Re: [PATCH v2 1/4] dt-bindings: reserved-memory: Document "active" property

2020-12-17 Thread Thierry Reding
On Tue, Nov 10, 2020 at 08:33:09PM +0100, Thierry Reding wrote:
> On Fri, Nov 06, 2020 at 04:25:48PM +0100, Thierry Reding wrote:
> > On Thu, Nov 05, 2020 at 05:47:21PM +, Robin Murphy wrote:
> > > On 2020-11-05 16:43, Thierry Reding wrote:
> > > > On Thu, Sep 24, 2020 at 01:27:25PM +0200, Thierry Reding wrote:
> > > > > On Tue, Sep 15, 2020 at 02:36:48PM +0200, Thierry Reding wrote:
> > > > > > On Mon, Sep 14, 2020 at 04:08:29PM -0600, Rob Herring wrote:
> > > > > > > On Fri, Sep 04, 2020 at 02:59:57PM +0200, Thierry Reding wrote:
> > > > > > > > From: Thierry Reding 
> > > > > > > > 
> > > > > > > > Reserved memory regions can be marked as "active" if hardware is
> > > > > > > > expected to access the regions during boot and before the 
> > > > > > > > operating
> > > > > > > > system can take control. One example where this is useful is 
> > > > > > > > for the
> > > > > > > > operating system to infer whether the region needs to be 
> > > > > > > > identity-
> > > > > > > > mapped through an IOMMU.
> > > > > > > 
> > > > > > > I like simple solutions, but this hardly seems adequate to solve 
> > > > > > > the
> > > > > > > problem of passing IOMMU setup from bootloader/firmware to the 
> > > > > > > OS. Like
> > > > > > > what is the IOVA that's supposed to be used if identity mapping 
> > > > > > > is not
> > > > > > > used?
> > > > > > 
> > > > > > The assumption here is that if the region is not active there is no 
> > > > > > need
> > > > > > for the IOVA to be specified because the kernel will allocate 
> > > > > > memory and
> > > > > > assign any IOVA of its choosing.

→ Dataset content:

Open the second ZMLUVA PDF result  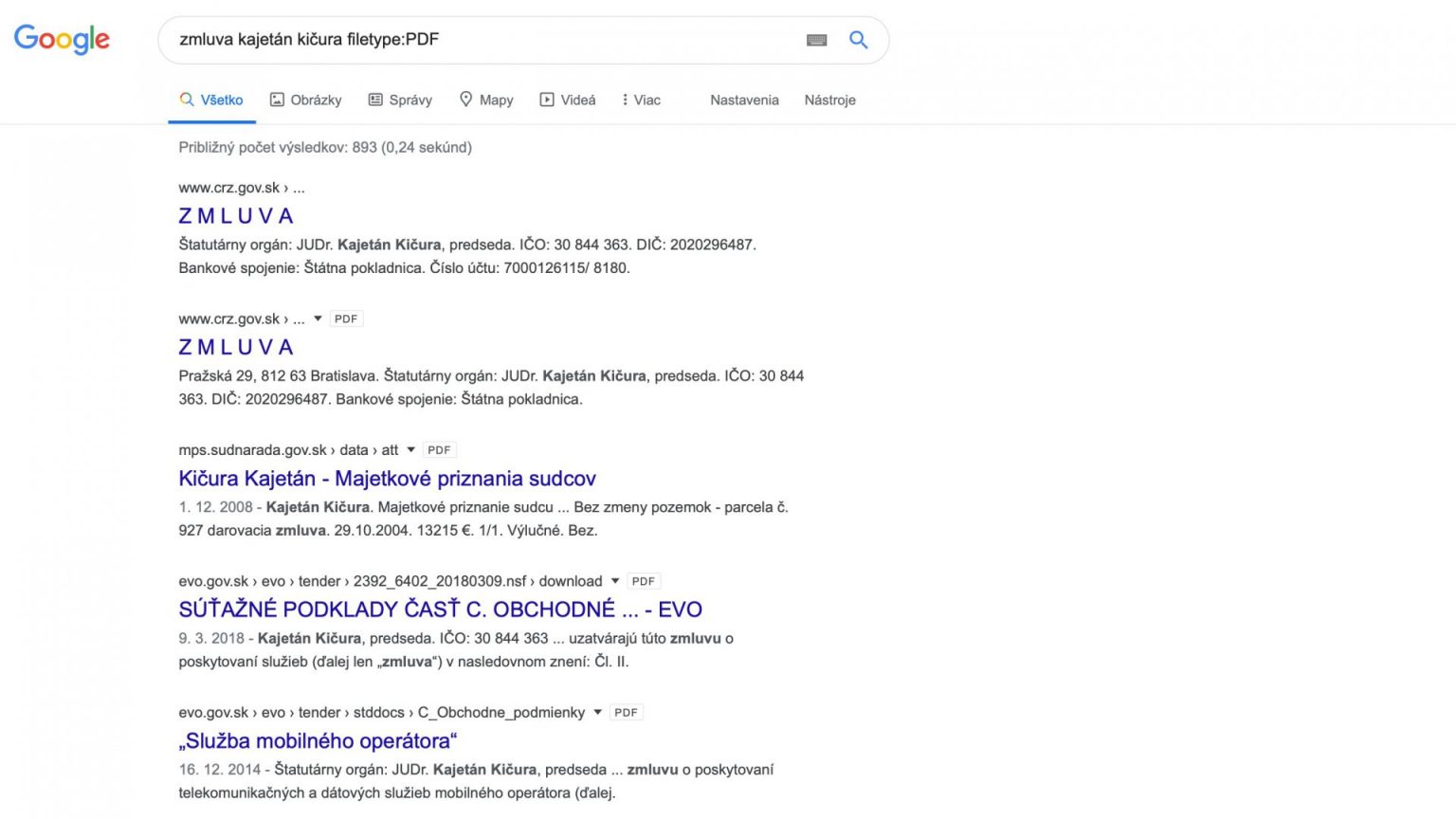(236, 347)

--

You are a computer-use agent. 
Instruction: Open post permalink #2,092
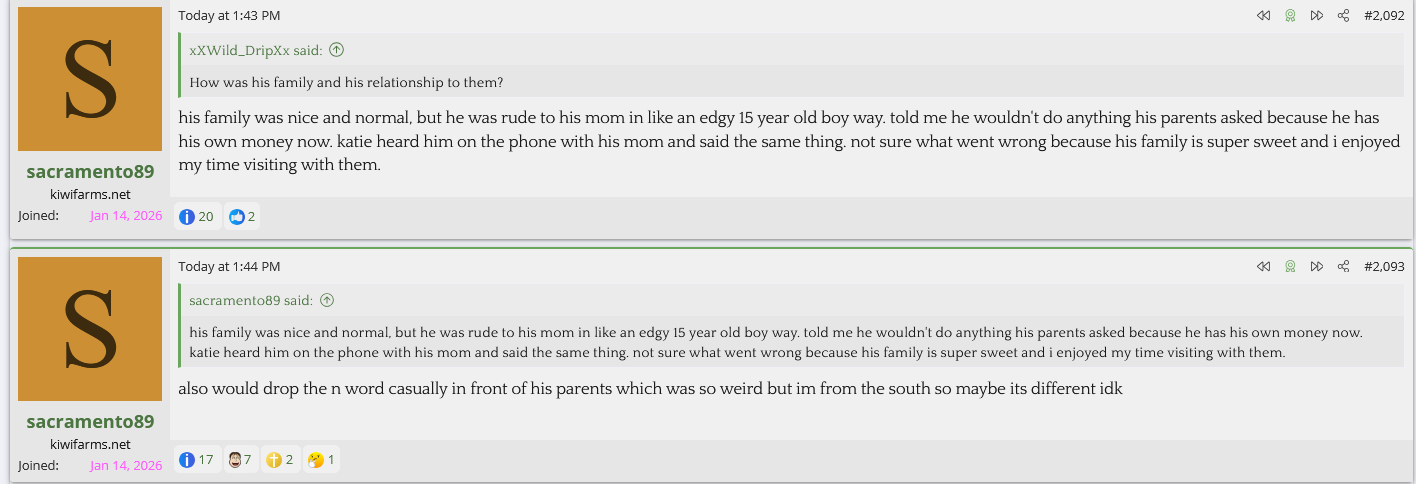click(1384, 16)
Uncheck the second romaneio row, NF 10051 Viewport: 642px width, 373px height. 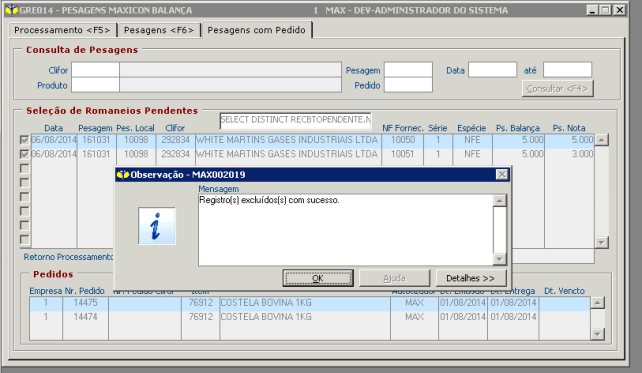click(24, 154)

* * *

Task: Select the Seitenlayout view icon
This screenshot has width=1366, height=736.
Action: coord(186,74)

→ Goal 1:
In the patch discussion, why is it said that no IOVA needs to be given for a region that is not active? Answer in one to three sentences.
→ Goal 2:
According to the patch discussion, when can a reserved memory region be marked as "active"?
→ Goal 3:
Pick up the patch discussion from its last line and write its next part.

→ Exercise output 1:
When a region is not active, the kernel allocates the memory itself. It can then assign any IOVA it chooses, so none has to be specified.

→ Exercise output 2:
When hardware is expected to access the region during boot, before the operating system can take control.

→ Exercise output 3:
> > > > > > 
> > > > > > Also, note that this is not meant as a way of passing IOMMU setup 
> > > > > > from
> > > > > > the bootloader or firmware to the OS. The purpose of this is to 
> > > > > > specify
> > > > > > that some region of memory is actively being accessed during boot. 
> > > > > > The
> > > > > > particular case that I'm looking at is where the bootloader set up a
> > > > > > splash screen and keeps it on during boot. The bootloader has not 
> > > > > > set up
> > > > > > an IOMMU mapping and the identity mapping serves as a way of 
> > > > > > keeping the
> > > > > > accesses by the display hardware working during the transitional 
> > > > > > period
> > > > > > after the IOMMU translations have been enabled by the kernel but 
> > > > > > before
> > > > > > the kernel display driver has had a chance to set up its own IOMMU
> > > > > > mappings.
> > > > > > 
> > > > > > > If you know enough about the regions to assume identity mapping, 
> > > > > > > then
> > > > > > > can't you know if active or not?
> > > > > > 
> > > > > > We could alternatively add some property that describes the region 
> > > > > > as
> > > > > > requiring an identity mapping. But note that we can't make any
> > > > > > assumptions here about the usage of these regions because the IOMMU
> > > > > > driver simply has no way of knowing what they are being used for.
> > > > > > 
> > > > > > Some additional information is required in device tree for the IOMMU
> > > > > > driver to be able to make that decision.
> > > > > 
> > > > > Rob, can you provide any hints on exactly how you want to move this
> > > > > forward? I don't know in what direction you'd like to proceed.
> > > > 
> > > > Hi Rob,
> > > > 
> > > > do you have any suggestions on how to proceed with this? I'd like to get
> > > > this moving again because it's something that's been nagging me for some
> > > > months now. It also requires changes across two levels in the bootloader
> > > > stack as well as Linux and it takes quite a bit of work to make all the
> > > > changes, so before I go and rewrite everything I'd like to get the DT
> > > > bindings sorted out first.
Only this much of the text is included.